My father closed down four-fifths of Blakemere after the war. There was no way such a battleship of a house could be staffed in the 1920’s. He simply had stairways and corridors boarded up, and had curtains hung over the boards. The trouble was, the rooms we still lived in were the same old large, cold, drafty, intimidating rooms we had always lived in – altogether too ludicrously grand, and no less so with the bulk of the house shut down. Since we had almost never gone into the boarded-up sections, it made very little difference. And the reduced number of servants – a regiment, rather than an army – still cooked and cleaned and ministered to us very much as before.

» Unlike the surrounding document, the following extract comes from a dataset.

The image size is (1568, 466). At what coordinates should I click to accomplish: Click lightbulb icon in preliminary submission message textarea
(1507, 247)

The end came for my father in 1925. We were by now so close it was almost incredible to think back to my forlorn, unloved state as a child. That was something he never referred to, even when he suspected he had not long to live. He had had a minor heart attack while out shooting, and was brought back to the house by two of the male servants. I think he knew this was only a first warning, and there was more to come.
Three evenings later, I sat by his bed, holding his hand in mine, and he said, ‘I was never involved with the Frank business, Sarah.’

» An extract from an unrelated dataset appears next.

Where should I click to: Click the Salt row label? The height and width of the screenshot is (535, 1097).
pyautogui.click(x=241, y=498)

I just nodded, and clutched his hand tighter. He had a second, more serious attack during the night, and died alone.

 

After his day in London, Ed spent a few days around Blakemere. After two nights, he asked me if I wanted him to move on, and I told him he could stay as long as it suited him. I liked having him around. And quite apart from that, I was curious. I wanted to find out who he was.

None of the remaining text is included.